My post should have a disclaimer - "unless you have several years using many
sql and nosql datastores and some background in algorithms and data-structures
- DONT DO THIS"

My reason for _not_ using postgres and its GIST style indexes and full search
primitives ( which I like and use often, btw ) was that I could find no way to
configure postgres to hold the full top level index in RAM. I could run thru a
query over all data to load it into the working set, but ideally I would like
to mark it 'preload' \- do you know a way to do this ? I did consider putting
the inverted index in its own postgres DB on a RAM disk, but it seemed non-
recommended.

The spirit of the post was : in most cases yes you can find something good off
the open source shelf.. [ particularly redis which was very close to being
what I needed ] but sometimes rolling a custom data structure that fits the
problem can be a surprising win.

Particularly now that SSDs give a really different performance profile to what
we are used to.
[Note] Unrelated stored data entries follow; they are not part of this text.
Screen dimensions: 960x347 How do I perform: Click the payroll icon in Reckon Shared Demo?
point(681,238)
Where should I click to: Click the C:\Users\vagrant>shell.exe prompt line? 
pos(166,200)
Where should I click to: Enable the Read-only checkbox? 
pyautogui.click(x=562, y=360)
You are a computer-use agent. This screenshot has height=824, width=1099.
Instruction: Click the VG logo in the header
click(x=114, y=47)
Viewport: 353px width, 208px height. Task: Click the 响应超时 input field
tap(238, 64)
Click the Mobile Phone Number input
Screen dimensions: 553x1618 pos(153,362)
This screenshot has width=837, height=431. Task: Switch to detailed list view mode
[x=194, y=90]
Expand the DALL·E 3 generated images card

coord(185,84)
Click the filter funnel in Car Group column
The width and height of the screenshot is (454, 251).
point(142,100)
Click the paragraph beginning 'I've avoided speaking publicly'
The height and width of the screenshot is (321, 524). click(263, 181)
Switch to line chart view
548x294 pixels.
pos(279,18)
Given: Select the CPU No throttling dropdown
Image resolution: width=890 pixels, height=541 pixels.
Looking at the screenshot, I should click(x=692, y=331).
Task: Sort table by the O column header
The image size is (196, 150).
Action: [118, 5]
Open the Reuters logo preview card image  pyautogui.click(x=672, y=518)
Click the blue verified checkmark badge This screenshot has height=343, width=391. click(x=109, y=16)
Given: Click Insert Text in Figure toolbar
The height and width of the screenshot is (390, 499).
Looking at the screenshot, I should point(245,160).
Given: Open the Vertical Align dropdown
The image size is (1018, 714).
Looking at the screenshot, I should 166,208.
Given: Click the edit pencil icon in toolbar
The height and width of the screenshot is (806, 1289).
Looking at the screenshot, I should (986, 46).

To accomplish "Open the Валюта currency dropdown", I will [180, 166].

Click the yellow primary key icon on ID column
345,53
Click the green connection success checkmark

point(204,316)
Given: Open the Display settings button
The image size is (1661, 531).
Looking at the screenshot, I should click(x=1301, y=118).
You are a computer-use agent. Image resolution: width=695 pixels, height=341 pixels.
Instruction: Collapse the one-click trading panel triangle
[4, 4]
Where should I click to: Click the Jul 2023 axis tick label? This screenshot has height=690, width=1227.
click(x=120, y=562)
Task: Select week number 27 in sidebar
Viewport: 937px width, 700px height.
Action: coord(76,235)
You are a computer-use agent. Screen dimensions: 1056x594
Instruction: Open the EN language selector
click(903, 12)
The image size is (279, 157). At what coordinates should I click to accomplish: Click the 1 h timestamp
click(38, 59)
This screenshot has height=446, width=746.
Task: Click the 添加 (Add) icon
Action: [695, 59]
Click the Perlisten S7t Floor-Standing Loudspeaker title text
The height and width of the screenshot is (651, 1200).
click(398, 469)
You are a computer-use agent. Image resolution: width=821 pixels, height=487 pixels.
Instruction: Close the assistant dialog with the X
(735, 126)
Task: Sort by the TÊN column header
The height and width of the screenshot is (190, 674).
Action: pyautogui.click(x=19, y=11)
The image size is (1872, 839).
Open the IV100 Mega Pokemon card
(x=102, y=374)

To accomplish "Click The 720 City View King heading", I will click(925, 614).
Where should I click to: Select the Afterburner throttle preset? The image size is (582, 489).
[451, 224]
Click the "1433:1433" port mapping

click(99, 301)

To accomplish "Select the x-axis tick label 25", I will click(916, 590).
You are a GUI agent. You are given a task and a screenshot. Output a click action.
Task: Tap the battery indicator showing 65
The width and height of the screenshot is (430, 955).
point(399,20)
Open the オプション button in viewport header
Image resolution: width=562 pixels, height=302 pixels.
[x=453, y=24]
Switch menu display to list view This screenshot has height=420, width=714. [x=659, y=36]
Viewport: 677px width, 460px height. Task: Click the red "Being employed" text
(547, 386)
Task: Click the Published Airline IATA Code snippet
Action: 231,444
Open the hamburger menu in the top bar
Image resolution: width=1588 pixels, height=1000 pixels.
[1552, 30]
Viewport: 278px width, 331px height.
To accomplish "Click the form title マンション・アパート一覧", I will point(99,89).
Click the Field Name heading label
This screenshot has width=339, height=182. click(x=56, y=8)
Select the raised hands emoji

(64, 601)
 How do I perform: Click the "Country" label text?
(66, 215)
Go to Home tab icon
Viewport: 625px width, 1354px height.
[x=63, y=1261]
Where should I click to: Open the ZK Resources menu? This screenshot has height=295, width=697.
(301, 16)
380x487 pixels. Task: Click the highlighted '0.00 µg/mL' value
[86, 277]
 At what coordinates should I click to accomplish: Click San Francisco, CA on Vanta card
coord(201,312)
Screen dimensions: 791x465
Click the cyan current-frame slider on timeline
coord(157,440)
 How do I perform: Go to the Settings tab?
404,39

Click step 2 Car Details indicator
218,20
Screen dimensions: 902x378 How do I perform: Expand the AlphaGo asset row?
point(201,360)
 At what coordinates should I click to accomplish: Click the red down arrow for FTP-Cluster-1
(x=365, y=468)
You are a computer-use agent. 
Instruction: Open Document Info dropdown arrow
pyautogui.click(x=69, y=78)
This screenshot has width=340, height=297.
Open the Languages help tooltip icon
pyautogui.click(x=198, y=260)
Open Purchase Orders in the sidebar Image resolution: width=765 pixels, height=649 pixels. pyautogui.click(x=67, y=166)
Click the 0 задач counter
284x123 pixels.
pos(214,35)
I think DB implementations will adapt to fit SSD
characteristics better over the next couple years.. just as they have made the
desktop much more snappy.

New DB engines such as rethink and aerospike are very likely tuned more
towards SSDs out of the box .. I haven't spent much time with those yet.

Theres a class of problems can be solved by scaling vertically, if you
approach it by creatively applying the basics of algorithms and data
structures. This is why many people use redis, its a superb bag of useful
data-structures you can co-opt to your needs.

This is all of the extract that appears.